Any ideas/thoughts would be appreciated!
var dataMessagesMutex sync.RWMutex
var dataMessages map[string][]*trackingPacket_v1
// Function is called from each TCP client who need to share this data
func addMessage(trackingPacket *trackingPacket_v1) {
dataMessagesMutex.Lock()
dataMessages[trackingPacket.packetID] = append(dataMessages[trackingPacket.packetID], trackingPacket)
dataMessagesMutex.Unlock()
}
// Function called on a loop, need to delete based on age here
func cullMessages() {
cullTS := time.Now().Add(-time.Second * MODES_MAX_MESSAGE_AGE)
dataMessagesMutex.Lock()
defer dataMessagesMutex.Unlock()
for avr, data := range dataMessages {
sort.Sort(PacketSorter(data))
highestIndex := 0
for i, messages := range data {
if cullTS.Sub(messages.ProcessedTime) > 0 {
// Need to delete the message here
messages = nil
highestIndex = i
}
}
// Copy the new slice into the data variable
data = data[highestIndex+1:]
if len(data) == 0 {
// Empty Messages, delete
delete(dataMessages, avr)
}
}
}
UPDATE: Added analysis function
func processCandidates() {
mlatMessagesMutex.RLock()
defer dataMessagesMutex.RUnlock()
for _, data := range dataMessages {
numberOfMessages := len(data)
for a := 0; a < numberOfMessages; a++ {
packetA := data[a]
applicablePackets := []*trackingPacket_v1{packetA}
for b := 0; b < numberOfMessages; b++ {
// Don't compare identical packets
if b == a {
continue
}
packetB := data[b]
// Only consider this packet if it's within an acceptable
// timestamp threshold
tsDelta := math.Abs(packetA.NormalisedTS - packetB.NormalisedTS)
if tsDelta < MAX_MESSAGE_TS_DIFF {
// Finally, we need to make sure that only one message per
// station is included in our batch
stationAlreadyRepresented := false
for i := 0; i < len(applicablePackets); i++ {
if applicablePackets[i].Sharecode == packetB.Sharecode {
stationAlreadyRepresented = true
}
}
if stationAlreadyRepresented == false {
applicablePackets = append(applicablePackets, packetB)
}
}
}
// Remove any stations which are deemed too close to one another
if len(applicablePackets) >= MIN_STATIONS_NEEDED {
applicablePackets = cullPackets(applicablePackets)
}
// Provided we still have enough packets....

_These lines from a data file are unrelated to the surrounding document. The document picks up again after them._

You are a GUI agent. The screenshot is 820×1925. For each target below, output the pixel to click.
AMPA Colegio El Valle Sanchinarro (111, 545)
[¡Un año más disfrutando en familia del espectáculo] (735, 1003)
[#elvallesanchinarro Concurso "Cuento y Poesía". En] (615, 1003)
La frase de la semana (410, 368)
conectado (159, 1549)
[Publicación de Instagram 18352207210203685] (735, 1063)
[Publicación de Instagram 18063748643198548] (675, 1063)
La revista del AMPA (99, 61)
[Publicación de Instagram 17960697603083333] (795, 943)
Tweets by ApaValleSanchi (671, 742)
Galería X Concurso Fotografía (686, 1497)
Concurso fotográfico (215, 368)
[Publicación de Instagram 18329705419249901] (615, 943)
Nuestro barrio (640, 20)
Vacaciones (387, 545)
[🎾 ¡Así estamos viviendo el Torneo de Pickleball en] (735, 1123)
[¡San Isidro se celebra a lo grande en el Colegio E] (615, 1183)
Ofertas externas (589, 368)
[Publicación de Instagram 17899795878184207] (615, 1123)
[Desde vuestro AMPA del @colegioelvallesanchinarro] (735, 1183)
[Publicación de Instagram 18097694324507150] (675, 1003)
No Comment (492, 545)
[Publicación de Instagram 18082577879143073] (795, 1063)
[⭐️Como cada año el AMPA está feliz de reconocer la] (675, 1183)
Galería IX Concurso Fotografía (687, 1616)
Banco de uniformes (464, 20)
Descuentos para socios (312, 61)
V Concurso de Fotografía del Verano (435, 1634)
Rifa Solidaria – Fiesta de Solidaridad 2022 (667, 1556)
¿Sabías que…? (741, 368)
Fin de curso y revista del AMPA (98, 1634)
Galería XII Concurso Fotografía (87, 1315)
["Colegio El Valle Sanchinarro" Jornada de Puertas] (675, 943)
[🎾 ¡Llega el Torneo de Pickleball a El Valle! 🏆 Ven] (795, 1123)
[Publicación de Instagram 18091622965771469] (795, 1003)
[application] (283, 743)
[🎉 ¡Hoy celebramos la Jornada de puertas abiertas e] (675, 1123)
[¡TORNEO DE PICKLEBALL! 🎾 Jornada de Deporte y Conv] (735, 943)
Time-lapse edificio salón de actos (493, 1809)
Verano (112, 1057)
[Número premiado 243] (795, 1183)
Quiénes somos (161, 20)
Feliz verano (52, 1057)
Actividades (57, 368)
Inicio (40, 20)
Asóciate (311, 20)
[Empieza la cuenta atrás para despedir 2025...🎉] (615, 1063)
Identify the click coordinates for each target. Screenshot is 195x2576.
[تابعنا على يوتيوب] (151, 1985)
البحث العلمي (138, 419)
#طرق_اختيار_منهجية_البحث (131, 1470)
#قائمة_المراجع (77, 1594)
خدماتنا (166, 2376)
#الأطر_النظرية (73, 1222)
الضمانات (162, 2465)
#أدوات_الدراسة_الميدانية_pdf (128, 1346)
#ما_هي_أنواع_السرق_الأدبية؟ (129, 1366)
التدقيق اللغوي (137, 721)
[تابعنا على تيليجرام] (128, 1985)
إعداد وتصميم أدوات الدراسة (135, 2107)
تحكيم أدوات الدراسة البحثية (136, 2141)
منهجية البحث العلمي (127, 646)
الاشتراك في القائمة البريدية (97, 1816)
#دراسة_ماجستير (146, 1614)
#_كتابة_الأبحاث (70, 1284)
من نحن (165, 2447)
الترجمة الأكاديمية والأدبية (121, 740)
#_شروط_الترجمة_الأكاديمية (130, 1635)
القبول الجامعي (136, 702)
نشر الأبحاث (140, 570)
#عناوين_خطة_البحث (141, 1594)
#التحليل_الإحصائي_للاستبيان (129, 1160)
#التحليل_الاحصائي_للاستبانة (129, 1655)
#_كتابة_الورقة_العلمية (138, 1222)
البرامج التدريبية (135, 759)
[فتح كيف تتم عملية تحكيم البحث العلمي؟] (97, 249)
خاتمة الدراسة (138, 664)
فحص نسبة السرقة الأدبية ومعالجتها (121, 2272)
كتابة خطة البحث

if len(applicablePackets) >= MIN_STATIONS_NEEDED {
// Generate a hash for this batch...
hash := generateHashForPackets(applicablePackets)
batchIsUnique := true
for _, packet := range applicablePackets {
if packet.containsHash(hash) {
batchIsUnique = false
break
}
}
if batchIsUnique == true {
for _, packet := range applicablePackets {
packet.addHash(hash)
}
go sendOfDataForWork(applicablePackets)
}
}
}
}
}
Instead of having one big map, have a goroutine for each packetID. A dispatcher goroutine could have a map[string]chan *trackingPacket_v1
, and send the incoming packets on the appropriate channel. Then the goroutine for that packetID would collect the packets into a local slice, and cull them and analyze them at intervals.
Somehow you would need to terminate the goroutines that haven't received a packet in MODES_MAX_MESSAGE_AGE. Probably the dispatcher goroutine would keep track of when each packetID was most recently seen, and periodically go through and check for ones that were too old. Then it would close those channels and remove them from its map. When the analysis goroutine discovered that its channel had been closed, it would exit.